_To be done_. Rewrite the rows from the line with "Select registrant name 大连大冢制药有限公司" up to and including the line with "tap(288, 69)", swapping "Screen dimensions" for "Display size" and keeping everything else the same. Give only those lines and omit the pictures.

#### Data extract

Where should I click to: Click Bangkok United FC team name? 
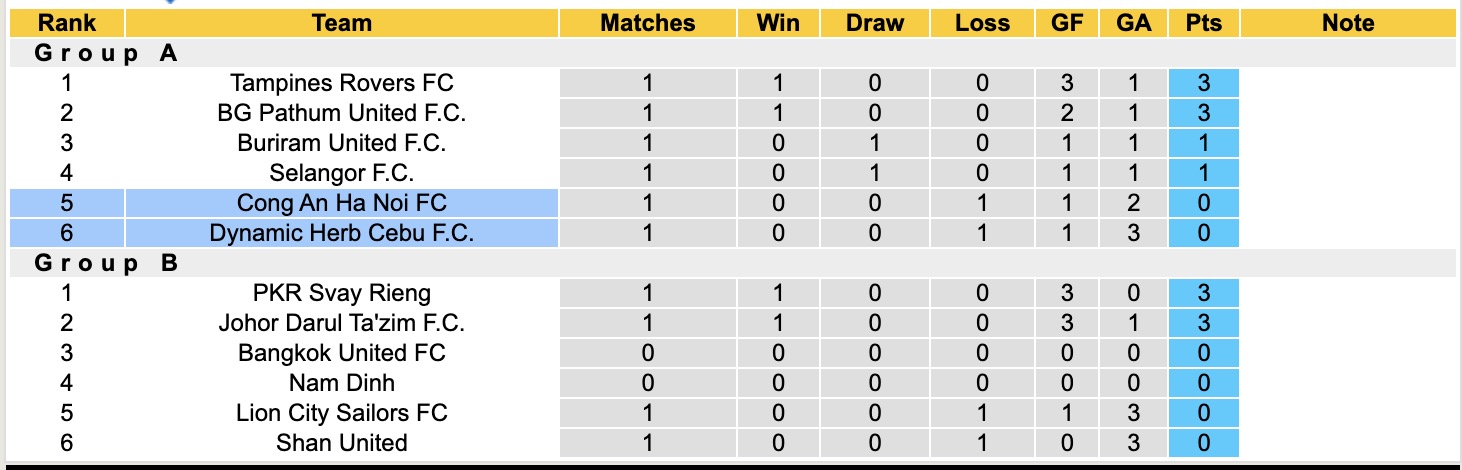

########
#### Data extract

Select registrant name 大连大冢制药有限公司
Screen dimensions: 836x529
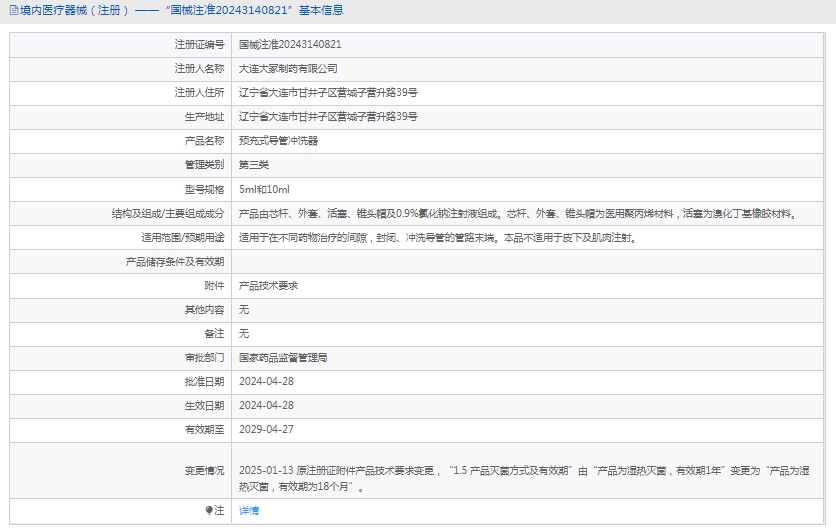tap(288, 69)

########
#### Data extract

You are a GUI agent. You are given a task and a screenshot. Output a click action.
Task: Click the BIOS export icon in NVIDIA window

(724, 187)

########

_Reply_.
Select registrant name 大连大冢制药有限公司
Display size: 836x529
tap(288, 69)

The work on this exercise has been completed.